::: PASSAGE FOR REVIEW

Freight Farms Takes Container Growing to the Next Level - Modern Farmer

Freight Farms Takes Container Growing to the Next Level

This Boston company has opened its new ‘Greenery’ below an overpass.

Freight Farms current model sells for $104,000.
Photography by Andrew Amelinckx

From the outside, it resembles any one of the 17 million shipping containers that are currently in use around the world. But step inside and you’re entering a futuristic hydroponic, vertical farm where cutting-edge technology can grow anything from tomatoes to turnips. It’s called the “Greenery” and it’s the newest container farm from Freight Farms, the company that has pioneered this unique style of indoor growing starting in 2010.

I recently toured a Greenery located below an overpass on I-93 in Boston’s South End neighborhood, a few blocks from Freight Farm’s headquarters, with Brad McNamara and Jon Friedman, the company’s founders. The placement of the container farm wasn’t accidental. They can be sent anywhere in the world a regular shipping container can go and used in a myriad of settings, from an urban underpass in Boston to the jungles of Vietnam, or the Google campus in Mountainview, California.

::::::

_WHAT YOU WILL DO_
1. In the Freight Farms article, start at the words "Photography by Andrew" and stop after "starting in 2010.", writing that part again with "modern" in place of "futuristic".
2. According to the Freight Farms article, in what year did the company begin pioneering its style of indoor growing?
The data after this point aren't needed.

::: EXTRACTED ENTRIES

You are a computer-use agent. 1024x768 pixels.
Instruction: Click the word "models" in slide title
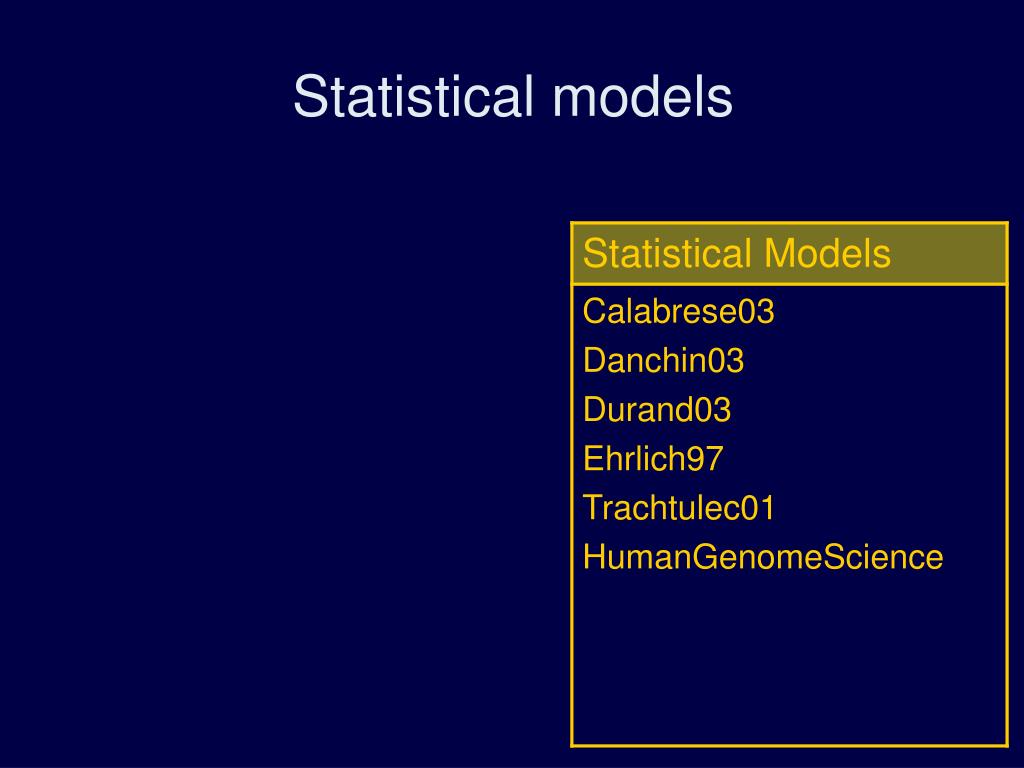[x=643, y=97]
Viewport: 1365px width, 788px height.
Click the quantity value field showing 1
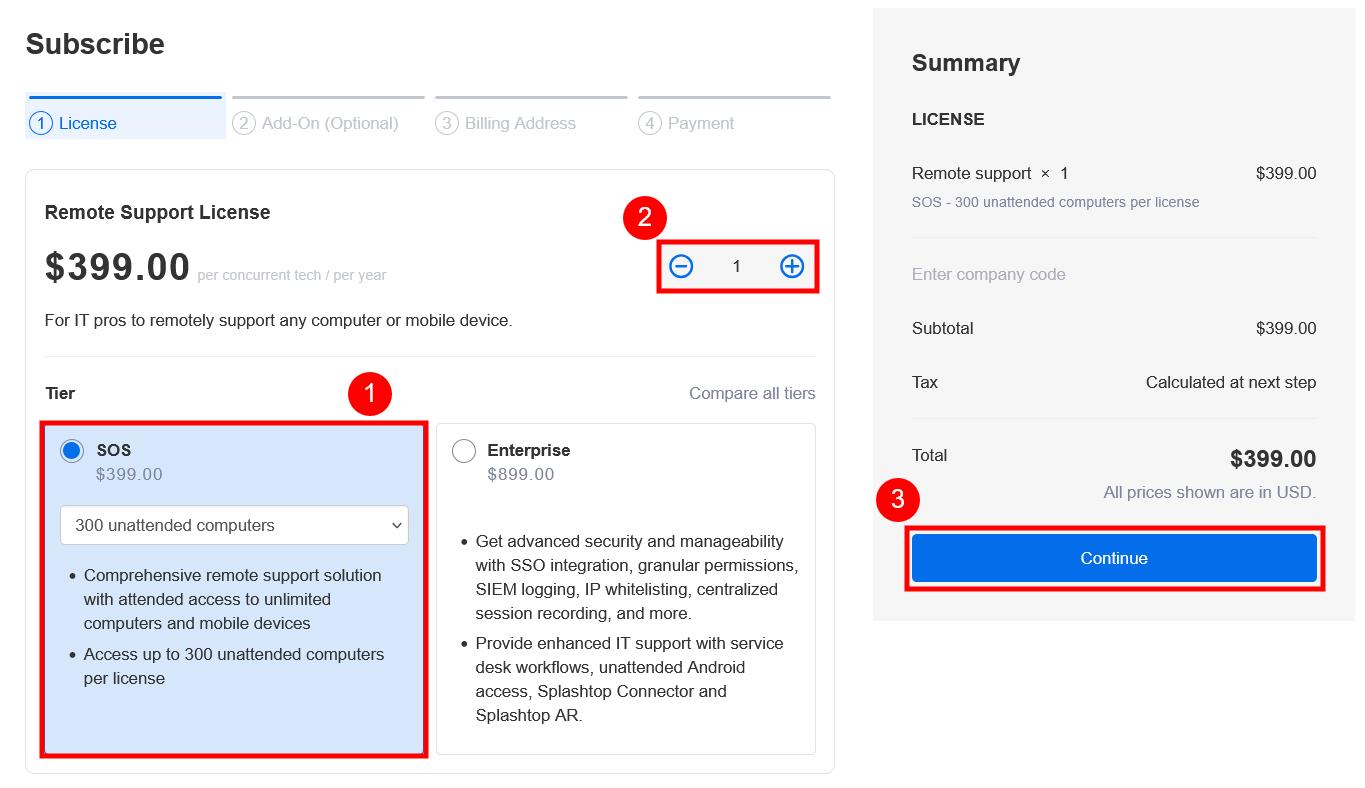coord(737,266)
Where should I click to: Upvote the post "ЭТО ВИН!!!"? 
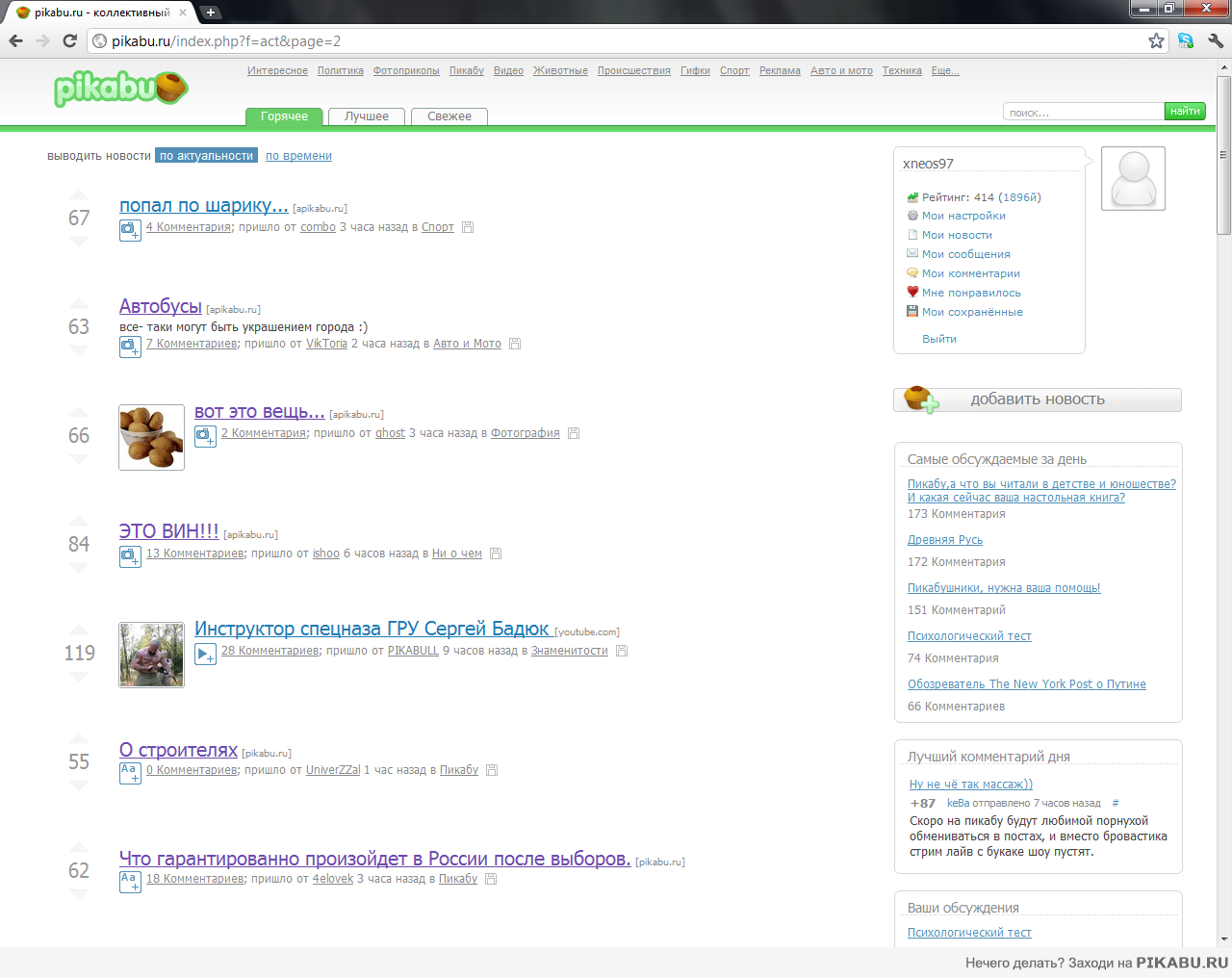coord(79,522)
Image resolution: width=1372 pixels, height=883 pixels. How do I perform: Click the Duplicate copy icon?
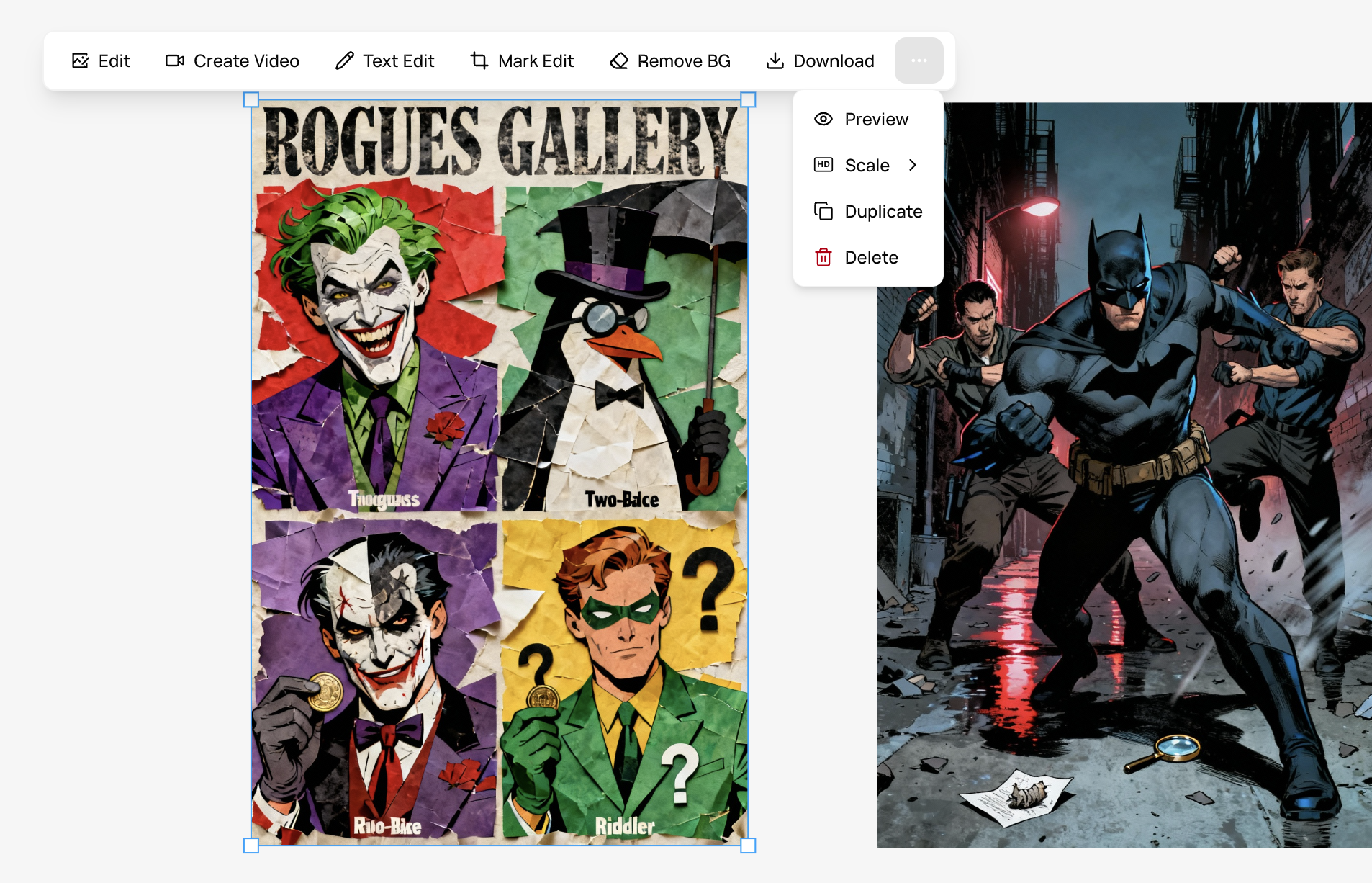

::::::

_TASK-BY-TASK OUTPUTS_
1.
Photography by Andrew Amelinckx

From the outside, it resembles any one of the 17 million shipping containers that are currently in use around the world. But step inside and you’re entering a modern hydroponic, vertical farm where cutting-edge technology can grow anything from tomatoes to turnips. It’s called the “Greenery” and it’s the newest container farm from Freight Farms, the company that has pioneered this unique style of indoor growing starting in 2010.

2. 2010